En cette époque où le choix du significatif est fonction du degré de présence à l’écran, il est des images qui restent plus que d’autres. Comment interpréter les mimiques significatives de la ministre de la Culture et élue mosellane, Aurélie Filippetti, invitée à commenter l’avenir sidérurgique de sa région alors qu’elle venait à Lens pour inaugurer l’écrin du Louvre décentralisé? Elle déclara d’abord sans aucune hésitation: «Il n’y a pas de confiance dans Mittal. Cela fait quatre ans que je suis aux côtés des salariés, la parole de cet industriel ne vaut rien.» Avant d’ajouter, bien sûr, qu’elle avait une «confiance absolue» dans la gestion du dossier Florange par le chef de l’État. Les images peuvent passer ; les mots obligent.
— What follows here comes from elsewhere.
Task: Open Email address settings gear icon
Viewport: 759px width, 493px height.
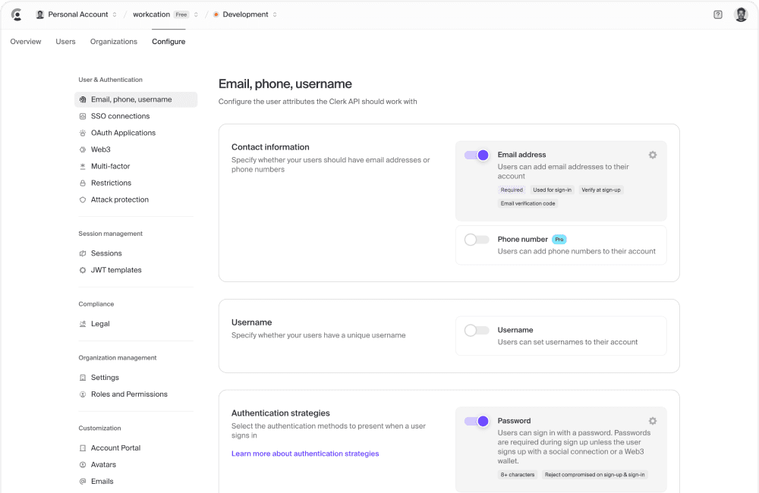Action: [653, 155]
Alors que de nombreux députés socialistes expriment de moins en moins sourdement leurs «troubles» devant les décisions économiques du gouvernement, Jean-Marc Ayrault est venu en personne, hier, s’expliquer devant eux. Pour lui, un seul objectif: démentir «de la façon la plus solennelle» tout accord secret avec Lakshmi Mittal, alors que ses services, à Matignon, refusaient de délivrer la moindre information et répétaient jusqu’à l’absurde qu’«un accord industriel entre l’État et un opérateur privé n’a pas à être rendu public». Qu’y a-t-il donc à cacher?
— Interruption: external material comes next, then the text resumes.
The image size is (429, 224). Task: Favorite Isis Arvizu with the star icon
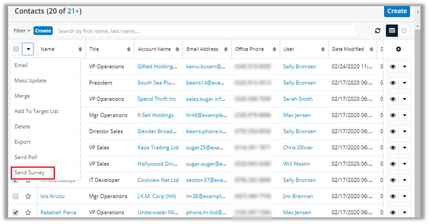point(28,196)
Le premier ministre n’a pas répondu à ses anciens collègues du groupe socialiste, pourtant, il attendait de ces derniers une discipline totale pour soutenir son projet de loi de finances rectificative. Pas simple.
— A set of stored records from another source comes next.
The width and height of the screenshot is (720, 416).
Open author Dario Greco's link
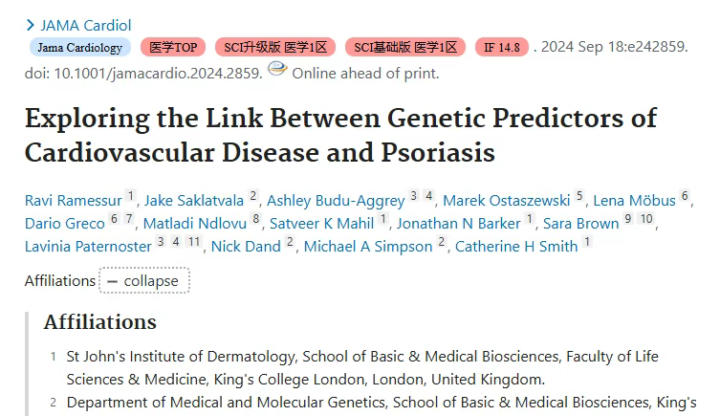pos(65,224)
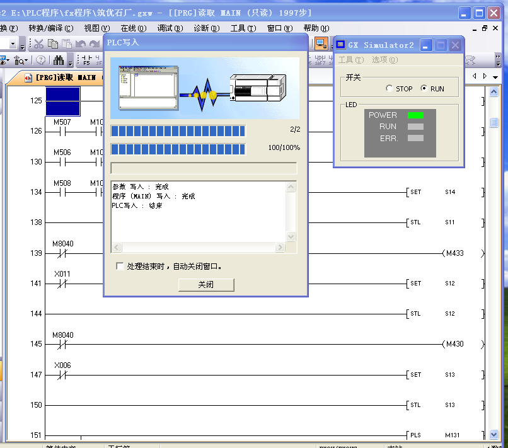This screenshot has height=448, width=508.
Task: Click the Cut scissors toolbar icon
Action: tap(39, 43)
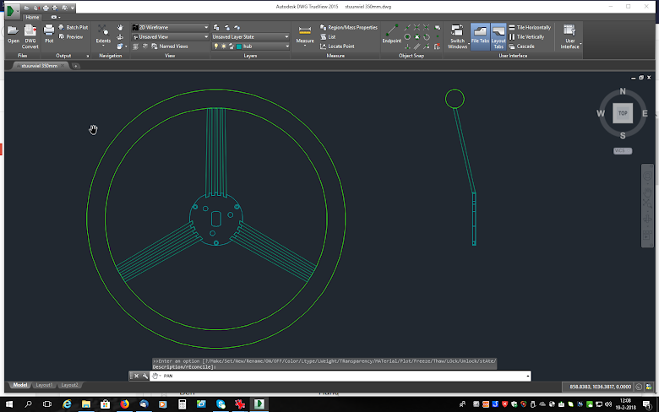The height and width of the screenshot is (412, 659).
Task: Select the Home ribbon tab
Action: tap(31, 17)
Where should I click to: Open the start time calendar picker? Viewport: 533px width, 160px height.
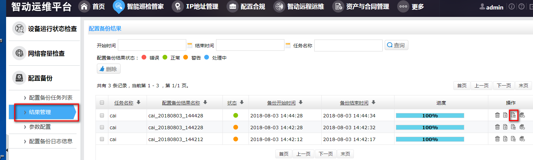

Quand on est vraiment de gauche, comment voter sans états d’âme, même au nom de la «compétitivité», un crédit d’impôt de 20 milliards accordé aux patrons sans aucune condition, qui plus est financé par une hausse de la TVA? Le pouvoir avait-il besoin de l’alibi du rapport Gallois pour faire passer la pilule de son reniement? Avouons que le moment politique est assez terrifiant pour François Hollande. Tandis qu’une longue lignée le pousse dans le dos pour lui rappeler le 6 mai – nous avons de qui tenir –, ses arbitrages s’alignent systématiquement sur le dogme austéritaire et battent en brèche de bonnes idées – nationalisations et expropriations, nous verrons ce qu’il en sera des réquisitions… Car, pendant ce temps-là, comme un signe d’impuissance, 1 500 chômeurs supplémentaires viennent chaque jour grossir les statistiques macabres, chiffres d’autant plus effrayants que le nombre de personnes indemnisées progresse deux fois moins vite que le chômage… Soyons sérieux. Où trouver la véritable cause des destructions d’emplois? Dans le fameux «coût du travail»? Ou dans celui du capital, que François Hollande dénonçait parfois durant sa campagne? Devant nous, déjà, voici l’image figée d’un président au pied du mur de ses contradictions idéologiques. Et comme disait René Char: «Le temps vu à travers l’image est un temps perdu de vue.»
[EDITORIAL publié dans l'Humanité du 4 décembre 2012.]
1 commentaire:
Merci JED pour cette fin d'article - fin terrible pour Hollande et le gouvernement. Mais il ne mérite pas mieux: Hollande est perdu de vue. En effet.